Kelebek Magazin

’30 yılda 4,8 milyon hektar tarım arazisini kaybettik’

Türkiye Ziraat Odaları Birliği Genel Başkanı Şemsi Bayraktar Toprak Bayramı’nda yaptığı açıklamada “30 yıllık bir süreçte 4,8 milyon hektar tarım …

Türkiye Ziraat Odaları Birliği Genel Başkanı Şemsi Bayraktar Toprak Bayramı’nda yaptığı açıklamada “30 yıllık bir süreçte 4,8 milyon hektar tarım arazisini kaybettik” dedi.

Türkiye Ziraat Odaları Birliği (TZOB) Genel Başkanı Şemsi Bayraktar Toprak Bayramının 77’inci yılı nedeniyle basın açıklaması gerçekleştirdi.

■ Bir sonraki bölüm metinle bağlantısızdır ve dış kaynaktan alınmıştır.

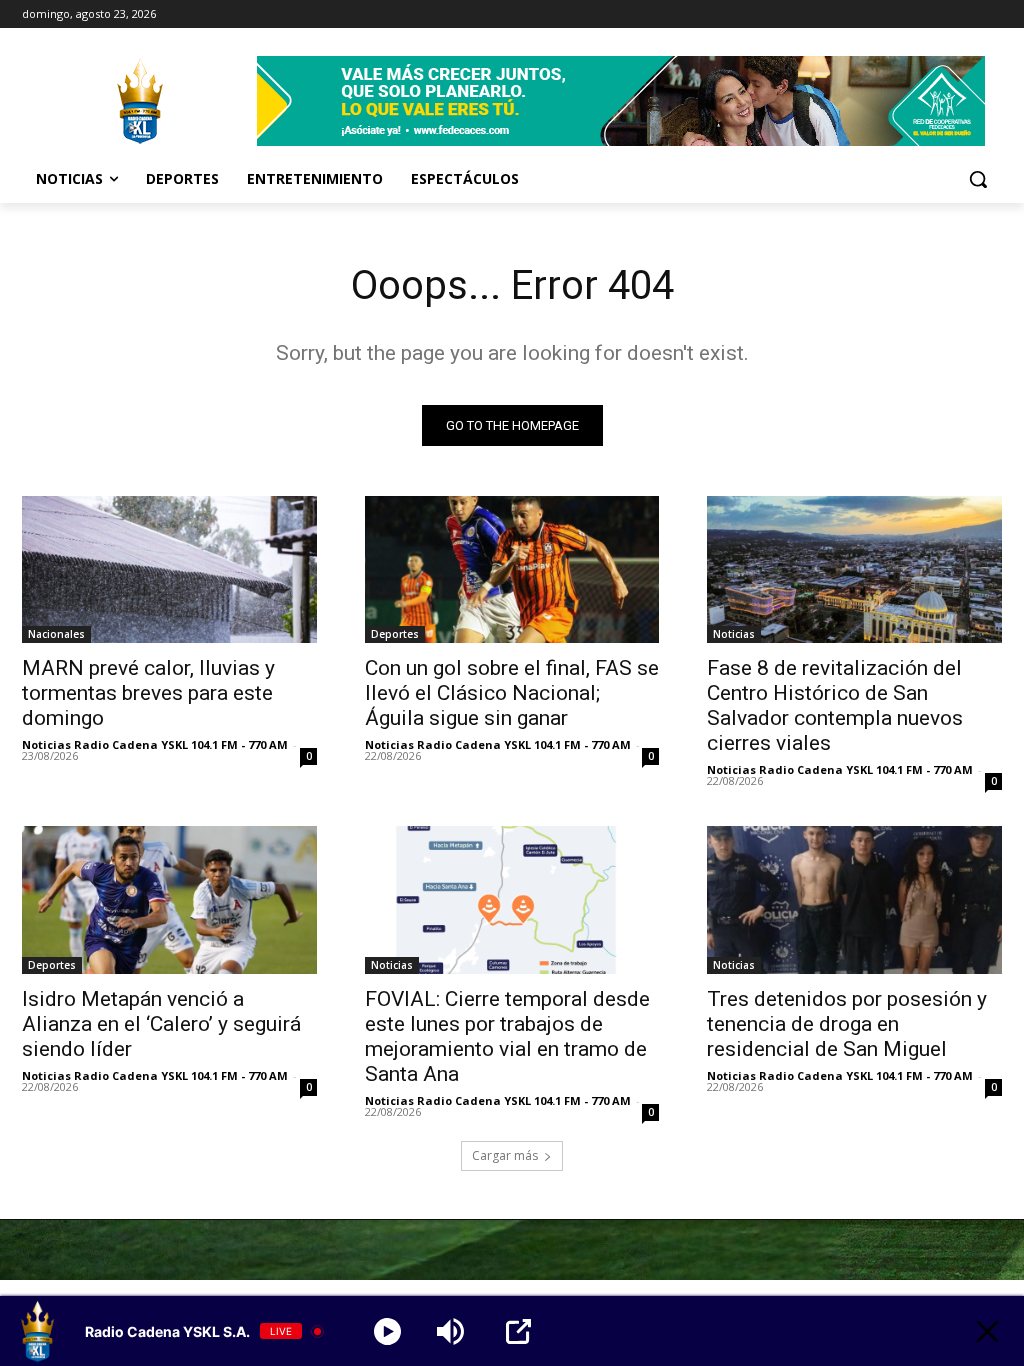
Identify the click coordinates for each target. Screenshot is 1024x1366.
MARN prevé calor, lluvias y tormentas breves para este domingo (148, 693)
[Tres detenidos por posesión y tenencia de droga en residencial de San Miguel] (854, 899)
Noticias (734, 634)
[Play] (387, 1331)
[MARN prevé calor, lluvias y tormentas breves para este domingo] (169, 569)
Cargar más (505, 1155)
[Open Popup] (518, 1331)
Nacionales (56, 634)
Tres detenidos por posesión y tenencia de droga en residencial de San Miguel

Gıdaya erişimde toprağın en önemli değer olduğuna dikkat çeken Bayraktar, “Toprağa ve toprakta üretim yapan çiftçiye yeteri kadar değer verilmemektedir. Ülkemizde tarım arazileri yıldan yıla azalıyor, kırsalda genç nüfus azalıyor, maliyetler nedeniyle çiftçi üretmekte isteksiz davranıyor. Sonuç olarak son yıllarda Toprak Bayramı bayram coşkusu ile kutlanamıyor. Ülkemizde topraklar yeteri kadar korunamıyor” diyerek şöyle devam etti:

“Topraklarımızın tuzluluk, çoraklaşma, yanlış kullanım gibi nedenlerle kalitesi bozulmakta ve diğer taraftan da erozyon, amaç dışı kullanım ile de topraklarımız kaybedilmektedir. Ayrıca, tarım arazilerimizin küçük, parçalı, dağınık, çok hisseli olması ve sulama imkânlarının halen yetersizliği ile verimli kullanımı da sağlanamamaktadır. Nitekim yüzölçümü 78,35 milyon hektar olan Türkiye’nin, uzun ömürlü bitkilerle beraber toplam arazi miktarı 1990-2020 döneminde 27,9 milyon hektardan 23,1 milyon hektara geriledi. Yani 30 yıllık bir süreçte 4,8 milyon hektar tarım arazisini kaybettik.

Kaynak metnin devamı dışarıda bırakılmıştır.